Et d’ores et déjà, la production d’armement, menacée par la détente Est-Ouest, reprend. Le Monde du 24 août signale que "Washington accroit ses ventes d’armes aux pays du Golfe". On s’en serait douté !

II faut appeler un chat un chat :
1. Tout le monde a aidé l’Irak dans la guerre qu’il avait déclarée à l’Iran (curieux : on se souvient enfin en 1990 que c’est le "dictateur" de Bagdad qui avait déclenché la guerre et non l’inverse comme on avait tendance à le laisser croire)
- pour vendre des armes et expérimenter certaines d’entre elles à échelle réelle (tanks, missiles, gaz), pour barrer la route à l’Islamisme intégriste (mais l’élève Saddam est devenu dangereux : armes chimiques, fusées à très longue portée, arme nucléaire peut-être).
2. Le droit international est un prétexte fallacieux mais qui "prend" sur les opinions :
- d’une part, ce "droit" ne recouvre que de sordides intérêts pétroliers ; le seul "mérite" que l’on puisse reconnaitre à Bush, c’est qu’il a annoncé la couleur au départ "défense des intérêts vitaux des Etats-Unis" . N’oublions pas que les Etats-Unis, qui ne représentent que 5 % de la population mondiale, consomment 30 % de l’énergie.

D’autre part, il faut protéger les émirs et monarques du pétrole pour faire barrage aux révoltes éventuelles de leurs sujets qui vivent souvent dans une misère qui côtoie un luxe insolent (3). Pendant que les Américains commençaient à débarquer en Arabie Saoudite, on apprenait qu’un prince saoudien (mais quelle discrétion de la presse à ce sujet depuis lors !) avait perdu, en une nuit, dans les casinos de la Côte d’Azur, trois milliards de centimes. Bah, quelques barils d’or noir ! Vraiment noir.
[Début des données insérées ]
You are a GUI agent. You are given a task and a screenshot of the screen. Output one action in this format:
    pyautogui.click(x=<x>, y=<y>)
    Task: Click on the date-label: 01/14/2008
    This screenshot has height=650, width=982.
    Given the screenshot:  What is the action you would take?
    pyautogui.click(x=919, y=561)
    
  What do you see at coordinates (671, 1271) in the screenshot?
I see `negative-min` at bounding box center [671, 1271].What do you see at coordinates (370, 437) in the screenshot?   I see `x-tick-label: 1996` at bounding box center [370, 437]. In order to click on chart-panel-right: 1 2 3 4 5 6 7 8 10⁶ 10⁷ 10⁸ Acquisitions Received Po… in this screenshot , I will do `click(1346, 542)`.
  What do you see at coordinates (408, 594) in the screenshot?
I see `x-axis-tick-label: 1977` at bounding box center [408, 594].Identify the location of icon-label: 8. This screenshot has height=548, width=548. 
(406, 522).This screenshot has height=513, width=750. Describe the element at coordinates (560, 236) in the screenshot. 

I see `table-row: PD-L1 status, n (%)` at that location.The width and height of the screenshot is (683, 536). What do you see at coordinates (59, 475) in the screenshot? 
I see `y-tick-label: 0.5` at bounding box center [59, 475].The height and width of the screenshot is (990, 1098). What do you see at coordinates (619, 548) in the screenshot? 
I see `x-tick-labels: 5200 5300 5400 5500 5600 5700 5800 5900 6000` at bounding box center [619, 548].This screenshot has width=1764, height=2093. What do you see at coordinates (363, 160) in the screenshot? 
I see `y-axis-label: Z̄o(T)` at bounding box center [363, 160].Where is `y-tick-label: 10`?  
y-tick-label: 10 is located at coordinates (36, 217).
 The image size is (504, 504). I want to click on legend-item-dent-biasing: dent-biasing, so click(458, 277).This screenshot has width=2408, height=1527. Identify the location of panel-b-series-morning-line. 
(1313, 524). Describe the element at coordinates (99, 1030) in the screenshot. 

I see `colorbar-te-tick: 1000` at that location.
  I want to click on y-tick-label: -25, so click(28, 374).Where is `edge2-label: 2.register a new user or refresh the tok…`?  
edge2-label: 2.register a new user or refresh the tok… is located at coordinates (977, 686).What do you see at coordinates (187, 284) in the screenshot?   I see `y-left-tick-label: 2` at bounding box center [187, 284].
(1) Bérégovoy tente de justifier l’action du Gouvernement "Nous avons respecté les engagements de la France". Pourtant le PS a dénoncé "cette politique mercantile irresponsable" mais
c’était le 29 octobre 1980... Bérégovoy fait aujourd’hui partie des faucons qui ont baptisé avec dérision "néo tiersmondistes" ceux de leurs collègues du PS qui préfèrent la négociation à la force et mettent en avant la misère des populations arabes.
Quant à Rocard, le 20 août, il estimait que les "télévisions font une place disproportionnée aux manifestations antiaméricaines de Jordanie". Le Monde 23 août.
(2) Hussein de Jordanie, dont la situation est dangereuse, a eu ce cri de sagesse "Nous sommes pratiquement arrivés au type de crise d’un monde devenu fou. 11 faut chercher à éviter le type d’explosion qui peut facilement se produire par calcul ou erreur de calcul et qui aurait un effet dévastateur sur la région et le monde" :
(3) Enquête sur les plus grosses fortunes du magazine US Fortune  : "Le Sultan de Brunei (25 milliards de dollars) et le roi Fahd d Arabie Saoudite (18 milliards) sont les deux hommes les plus riches du monde, grâce au pétrole".